Stored data entries:
>>>
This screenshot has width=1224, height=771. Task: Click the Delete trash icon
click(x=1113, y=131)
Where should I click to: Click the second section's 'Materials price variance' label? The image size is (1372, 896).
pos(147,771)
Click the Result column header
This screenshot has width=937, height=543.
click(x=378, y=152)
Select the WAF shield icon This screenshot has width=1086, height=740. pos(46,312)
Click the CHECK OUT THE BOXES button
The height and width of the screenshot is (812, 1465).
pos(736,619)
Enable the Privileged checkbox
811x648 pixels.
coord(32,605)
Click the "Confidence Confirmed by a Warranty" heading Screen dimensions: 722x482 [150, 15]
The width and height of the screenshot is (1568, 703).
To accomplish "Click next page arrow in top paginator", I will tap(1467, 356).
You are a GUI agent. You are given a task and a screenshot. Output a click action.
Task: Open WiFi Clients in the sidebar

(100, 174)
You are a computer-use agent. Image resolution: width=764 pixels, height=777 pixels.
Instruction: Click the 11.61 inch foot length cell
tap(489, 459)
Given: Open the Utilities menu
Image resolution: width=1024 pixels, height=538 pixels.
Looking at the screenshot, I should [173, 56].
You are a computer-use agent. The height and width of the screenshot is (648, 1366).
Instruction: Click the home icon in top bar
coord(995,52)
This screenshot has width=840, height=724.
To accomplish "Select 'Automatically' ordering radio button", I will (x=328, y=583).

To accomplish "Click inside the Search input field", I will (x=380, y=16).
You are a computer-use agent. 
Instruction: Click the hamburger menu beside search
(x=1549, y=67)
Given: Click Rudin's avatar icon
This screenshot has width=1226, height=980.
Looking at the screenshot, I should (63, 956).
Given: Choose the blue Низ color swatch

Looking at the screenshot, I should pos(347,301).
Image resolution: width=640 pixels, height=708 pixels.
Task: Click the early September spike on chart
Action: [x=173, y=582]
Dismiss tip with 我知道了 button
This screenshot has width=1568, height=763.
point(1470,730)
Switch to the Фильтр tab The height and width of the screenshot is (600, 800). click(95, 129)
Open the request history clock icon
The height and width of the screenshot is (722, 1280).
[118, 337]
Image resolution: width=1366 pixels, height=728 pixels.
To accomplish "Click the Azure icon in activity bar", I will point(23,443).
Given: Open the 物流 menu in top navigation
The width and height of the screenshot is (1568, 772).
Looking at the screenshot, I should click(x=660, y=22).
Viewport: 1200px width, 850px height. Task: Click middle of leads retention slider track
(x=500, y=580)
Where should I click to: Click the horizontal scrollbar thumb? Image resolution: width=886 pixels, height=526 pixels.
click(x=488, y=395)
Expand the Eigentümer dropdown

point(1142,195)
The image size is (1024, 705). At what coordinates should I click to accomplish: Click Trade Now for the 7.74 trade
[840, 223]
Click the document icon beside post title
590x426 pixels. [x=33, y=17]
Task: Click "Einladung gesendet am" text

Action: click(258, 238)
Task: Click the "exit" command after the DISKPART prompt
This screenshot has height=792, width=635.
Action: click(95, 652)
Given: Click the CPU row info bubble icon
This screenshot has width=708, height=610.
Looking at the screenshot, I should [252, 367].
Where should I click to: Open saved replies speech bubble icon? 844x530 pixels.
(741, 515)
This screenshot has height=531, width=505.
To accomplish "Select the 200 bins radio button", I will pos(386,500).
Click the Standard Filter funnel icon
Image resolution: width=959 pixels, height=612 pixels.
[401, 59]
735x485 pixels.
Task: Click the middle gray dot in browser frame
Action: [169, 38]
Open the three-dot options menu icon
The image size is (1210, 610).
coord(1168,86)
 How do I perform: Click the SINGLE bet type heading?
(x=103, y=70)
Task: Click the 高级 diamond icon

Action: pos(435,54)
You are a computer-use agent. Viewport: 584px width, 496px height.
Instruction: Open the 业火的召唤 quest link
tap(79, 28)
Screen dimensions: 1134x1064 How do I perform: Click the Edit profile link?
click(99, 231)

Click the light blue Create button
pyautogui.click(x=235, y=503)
<<<
Task directions — Nothing but the lines from the beginning of the records through the line with "The width and height of the screenshot is (1568, 703)." should appear, each printed exactly.

Answer to this problem —
This screenshot has width=1224, height=771. Task: Click the Delete trash icon
click(x=1113, y=131)
Where should I click to: Click the second section's 'Materials price variance' label? The image size is (1372, 896).
pos(147,771)
Click the Result column header
This screenshot has width=937, height=543.
click(x=378, y=152)
Select the WAF shield icon This screenshot has width=1086, height=740. pos(46,312)
Click the CHECK OUT THE BOXES button
The height and width of the screenshot is (812, 1465).
pos(736,619)
Enable the Privileged checkbox
811x648 pixels.
coord(32,605)
Click the "Confidence Confirmed by a Warranty" heading Screen dimensions: 722x482 [150, 15]
The width and height of the screenshot is (1568, 703).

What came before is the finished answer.